* **WHAT YOU SHOULD DO**
Please retype the entries below word for word, passing over every picture.

(Beginning of SOURCE INFORMATION)

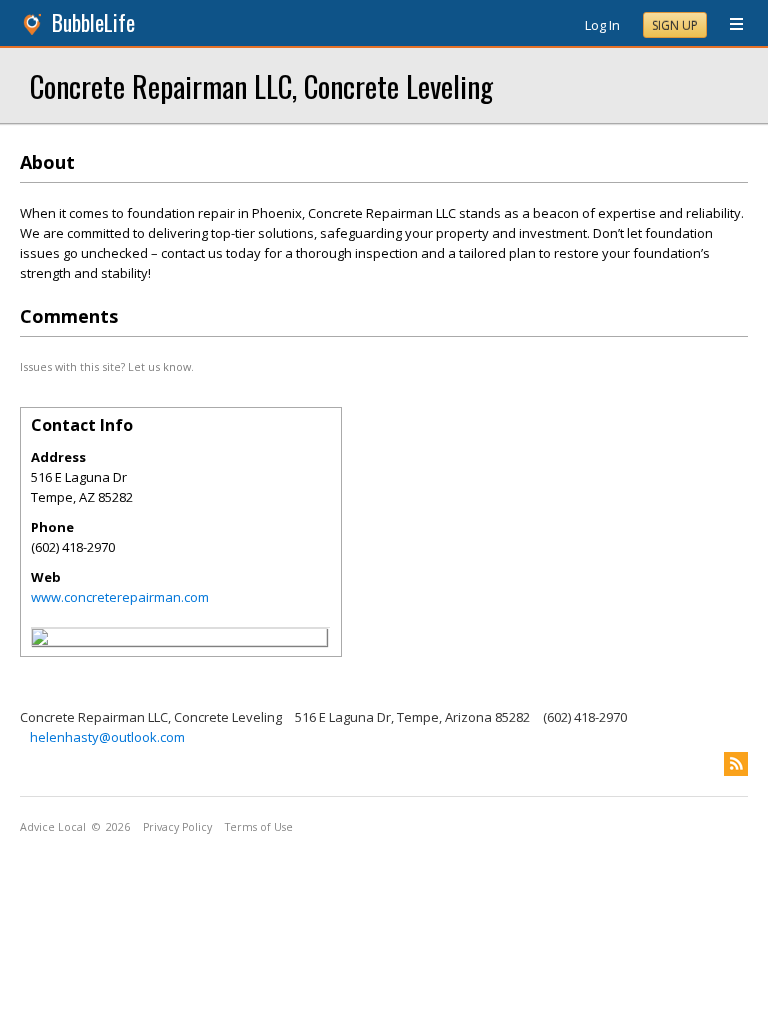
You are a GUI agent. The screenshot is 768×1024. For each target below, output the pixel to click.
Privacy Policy (177, 827)
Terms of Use (259, 827)
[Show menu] (729, 25)
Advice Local (53, 827)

(End of SOURCE INFORMATION)

* **OUTPUT FOR THIS TASK**
You are a GUI agent. The screenshot is 768×1024. For each target below, output the pixel to click.
Privacy Policy (177, 827)
Terms of Use (259, 827)
[Show menu] (729, 25)
Advice Local (53, 827)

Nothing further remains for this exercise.